A questão é que o capitão foi empossado há 16 semanas e ainda não começou a governar de fato — ao contrário do diligente príncipe herdeiro 02, que “vem se matando literalmente” para fazer Brasil dar certo, com milhares de tuítes disparados a partir da conta do pai. Com seu poderoso iPhone nas mãos, o pitbull palaciano provocou a demissão de Gustavo Bebianno, semeou a cizânia entre o Planalto e a presidência da Câmara, atacou duramente general Hamilton Mourão e, mais recentemente, passou a bater também no general Santos Cruz — dizem que por influência do guru do clã dos Bolsonaro, que puxa os cordéis lá da Virgínia (EUA) enquanto chupa alegremente seu cachimbo (não me pergunte o que ele coloca no fornilho).

Em março, Santos Cruz chamou o ex-astrólogo e autodeclarado filósofo de “desequilibrado” por criticar o vice-presidente e dizer que os militares do governo têm “mentalidade golpista”. Em resposta, Olavo disse que o general “simplesmente não presta.” Em abril, zero dois chancelou a indicação do empresário Fabio Wajn­garten para o comando da Secretaria de Comunicação, derrubando Floriano Amorim, com quem Santos Cruz mantinha um bom relacionamento. A troca produziu — e ainda produz — faísca no setor. 

O ex-comandante do Exército e assessor especial do Gabinete Institucional de Presidência, general Eduardo Villas Bôas, saiu em defesa do colega de Santos Cruz depois de Santos Cruz sido chamado de “merda” por Olavo de Carvalho, para quem "ninguém votou para ter um governo de generais tucanos". No meio do tiroteio, Bolsonaro, pusilânime, dá uma no cravo e outra na ferradura mas precisa mostrar sem rodeios com qual dos blocos se alinha. Ontem, em São Paulo, o filho Eduardo reputou “normais” as críticas feitas a militares aliados do presidente da República por ele próprio, pelo irmão Carluxo e, sobretudo, por Olavo de Carvalho.

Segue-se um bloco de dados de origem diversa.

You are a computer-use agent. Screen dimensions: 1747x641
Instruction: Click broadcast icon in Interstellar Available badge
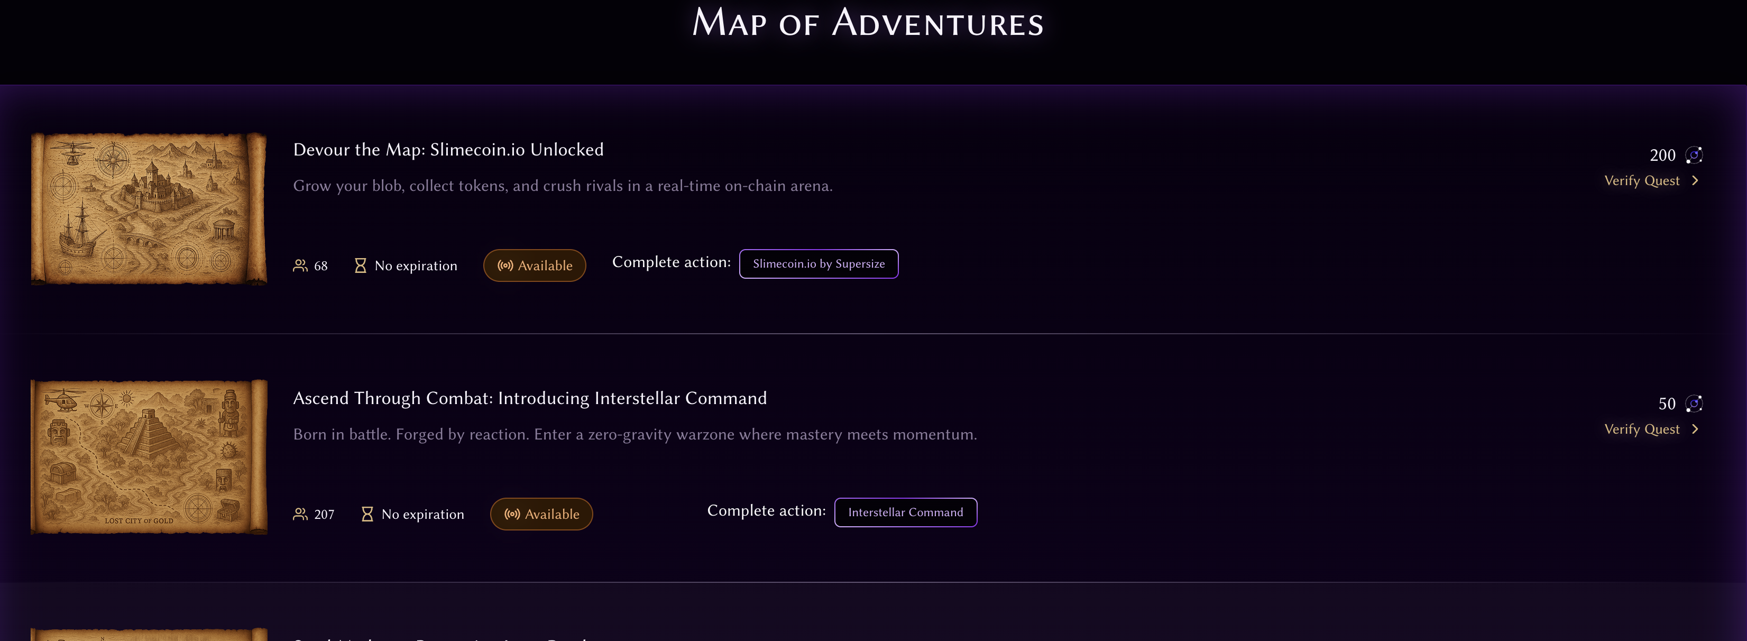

Segundo o zero três, é natural que quem não esteja alinhado com o papai presidente fique sujeito a qualquer tipo de ataque. Também adepto à prática do “tiro ao general”, ele mirava em Mourão e em Santos Cruz, mas acertou Eduardo Villas Bôas — torpemente rebaixado pelo guru presidencial a “um doente numa cadeira de rodas” — e, por tabela, Augusto Heleno. Segundo Augusto Nunes, Villas Bôas teve uma participação fundamental na caminhada que o levou Bolsonaro ao Planalto, e ambos dividem segredos de tão grosso calibre que o capitão prefere levá-los para o túmulo. Por tudo isso e muito mais, o presidente precisa decidir se está com os atacantes ou com os agredidos.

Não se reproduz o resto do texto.